Task directions:
Output the records exactly, with no line skipped.

* * * * * * * * *

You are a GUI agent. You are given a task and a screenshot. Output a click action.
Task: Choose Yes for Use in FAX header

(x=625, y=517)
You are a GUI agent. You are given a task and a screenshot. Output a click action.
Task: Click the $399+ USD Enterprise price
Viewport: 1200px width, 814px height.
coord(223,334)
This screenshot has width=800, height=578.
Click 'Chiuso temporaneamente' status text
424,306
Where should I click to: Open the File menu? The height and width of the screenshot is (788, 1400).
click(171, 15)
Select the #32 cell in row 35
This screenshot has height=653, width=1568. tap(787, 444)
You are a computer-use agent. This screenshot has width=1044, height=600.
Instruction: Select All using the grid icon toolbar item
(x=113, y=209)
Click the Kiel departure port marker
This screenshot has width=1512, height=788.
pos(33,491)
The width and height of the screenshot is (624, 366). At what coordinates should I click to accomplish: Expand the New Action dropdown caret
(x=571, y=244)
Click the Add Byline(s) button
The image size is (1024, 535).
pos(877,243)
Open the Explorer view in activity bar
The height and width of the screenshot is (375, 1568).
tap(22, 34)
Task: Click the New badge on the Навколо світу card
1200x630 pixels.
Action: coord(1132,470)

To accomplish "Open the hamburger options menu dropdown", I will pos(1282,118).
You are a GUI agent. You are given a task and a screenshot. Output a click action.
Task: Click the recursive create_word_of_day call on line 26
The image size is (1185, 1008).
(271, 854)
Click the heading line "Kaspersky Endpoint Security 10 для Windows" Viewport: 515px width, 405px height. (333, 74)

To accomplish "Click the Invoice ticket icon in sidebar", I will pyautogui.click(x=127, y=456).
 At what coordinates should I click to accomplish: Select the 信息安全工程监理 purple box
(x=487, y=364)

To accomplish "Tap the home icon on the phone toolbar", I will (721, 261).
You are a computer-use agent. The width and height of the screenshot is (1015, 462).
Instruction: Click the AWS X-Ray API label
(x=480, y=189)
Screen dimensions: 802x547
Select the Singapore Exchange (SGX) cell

* * * * * * * * *

Answer for this exercise:
You are a GUI agent. You are given a task and a screenshot. Output a click action.
Task: Choose Yes for Use in FAX header

(x=625, y=517)
You are a GUI agent. You are given a task and a screenshot. Output a click action.
Task: Click the $399+ USD Enterprise price
Viewport: 1200px width, 814px height.
coord(223,334)
This screenshot has width=800, height=578.
Click 'Chiuso temporaneamente' status text
424,306
Where should I click to: Open the File menu? The height and width of the screenshot is (788, 1400).
click(171, 15)
Select the #32 cell in row 35
This screenshot has height=653, width=1568. tap(787, 444)
You are a computer-use agent. This screenshot has width=1044, height=600.
Instruction: Select All using the grid icon toolbar item
(x=113, y=209)
Click the Kiel departure port marker
This screenshot has width=1512, height=788.
pos(33,491)
The width and height of the screenshot is (624, 366). At what coordinates should I click to accomplish: Expand the New Action dropdown caret
(x=571, y=244)
Click the Add Byline(s) button
The image size is (1024, 535).
pos(877,243)
Open the Explorer view in activity bar
The height and width of the screenshot is (375, 1568).
tap(22, 34)
Task: Click the New badge on the Навколо світу card
1200x630 pixels.
Action: coord(1132,470)

To accomplish "Open the hamburger options menu dropdown", I will pos(1282,118).
You are a GUI agent. You are given a task and a screenshot. Output a click action.
Task: Click the recursive create_word_of_day call on line 26
The image size is (1185, 1008).
(271, 854)
Click the heading line "Kaspersky Endpoint Security 10 для Windows" Viewport: 515px width, 405px height. (333, 74)

To accomplish "Click the Invoice ticket icon in sidebar", I will pyautogui.click(x=127, y=456).
 At what coordinates should I click to accomplish: Select the 信息安全工程监理 purple box
(x=487, y=364)

To accomplish "Tap the home icon on the phone toolbar", I will (721, 261).
You are a computer-use agent. The width and height of the screenshot is (1015, 462).
Instruction: Click the AWS X-Ray API label
(x=480, y=189)
Screen dimensions: 802x547
Select the Singapore Exchange (SGX) cell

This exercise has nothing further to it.